* [WHAT YOU NEED TO DO]
Locate the word "Task" in the entries below, then gather every line that holds it.

* [DATA FOR PROCESSING]
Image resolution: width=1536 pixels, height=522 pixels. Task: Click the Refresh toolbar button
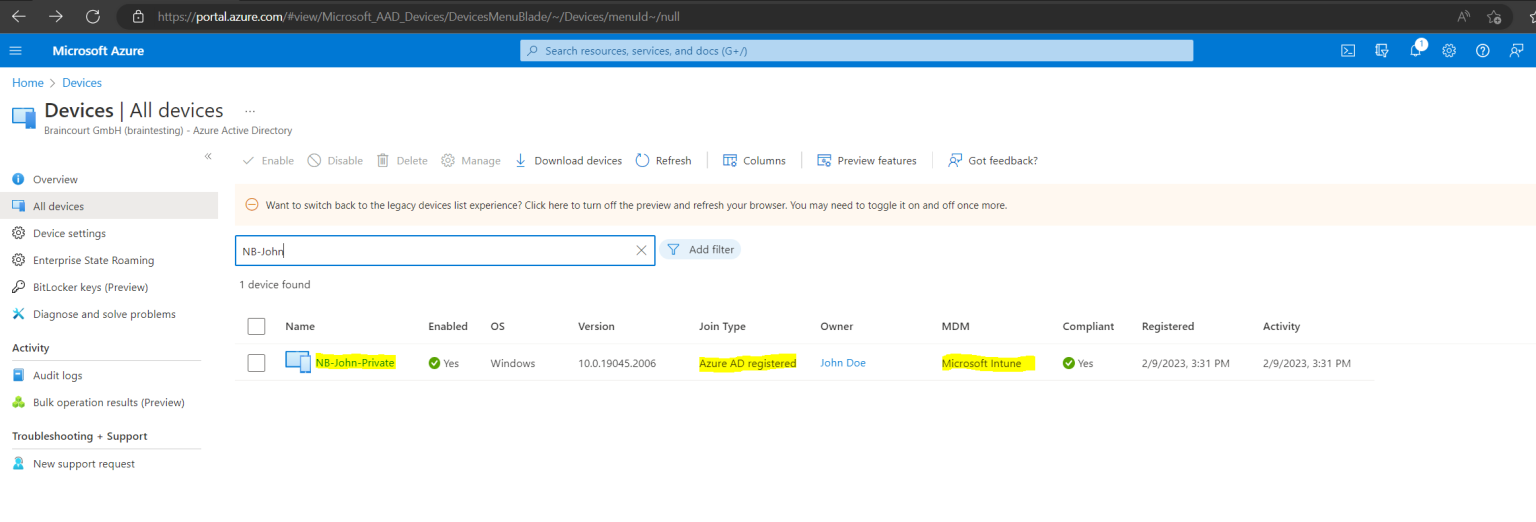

---

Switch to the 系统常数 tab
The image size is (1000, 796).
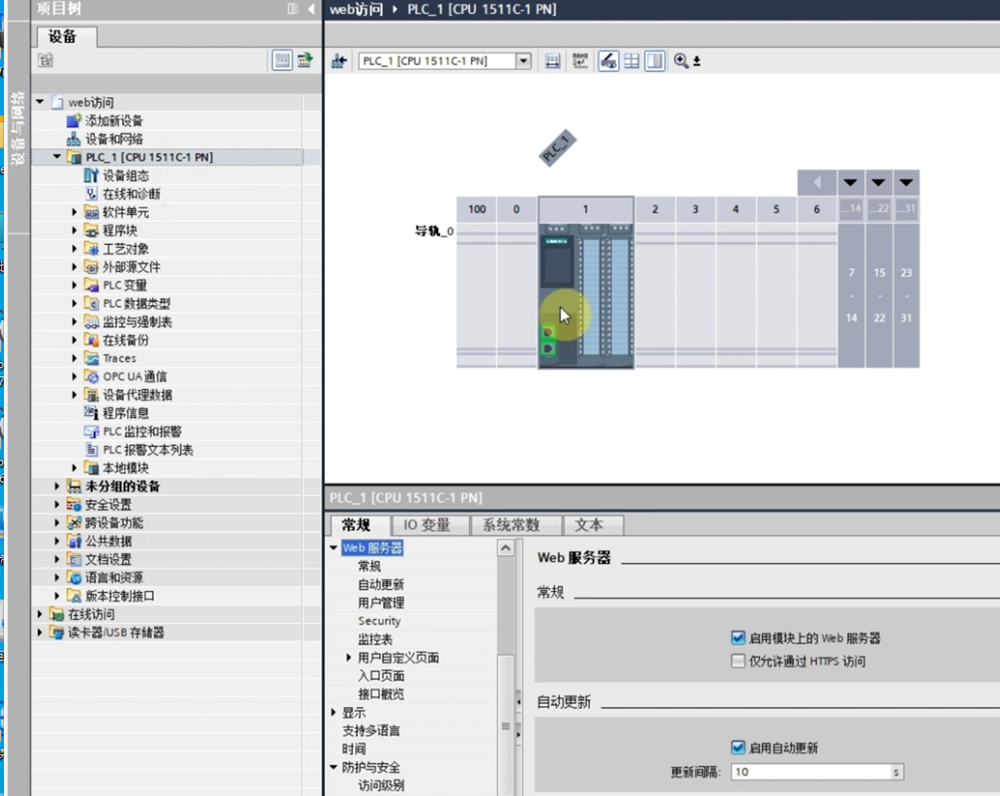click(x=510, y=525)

...

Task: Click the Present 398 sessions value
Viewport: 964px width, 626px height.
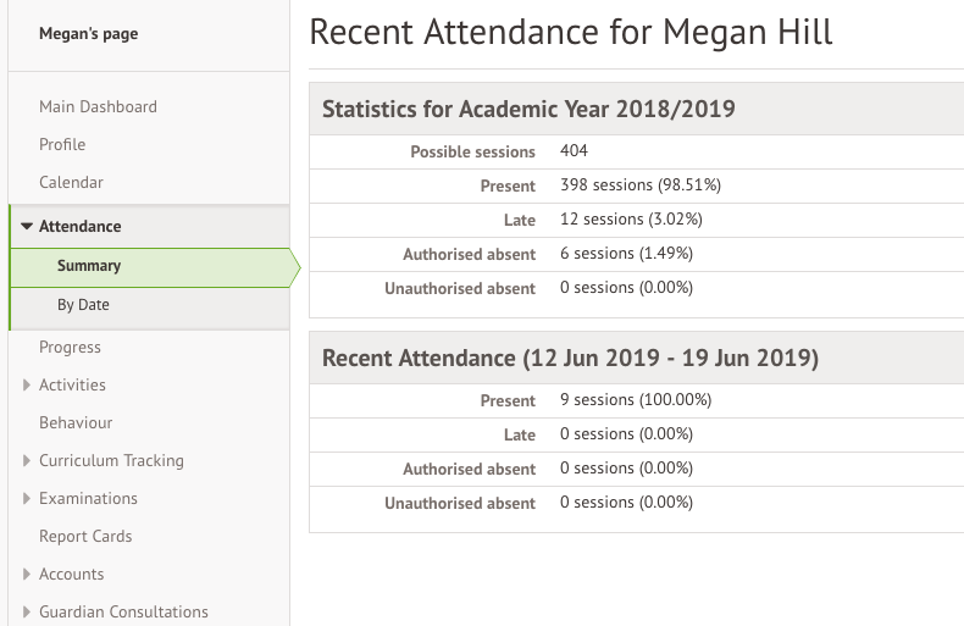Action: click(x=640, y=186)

* [WORKED SOLUTION]
Image resolution: width=1536 pixels, height=522 pixels. Task: Click the Refresh toolbar button
Task: Click the Present 398 sessions value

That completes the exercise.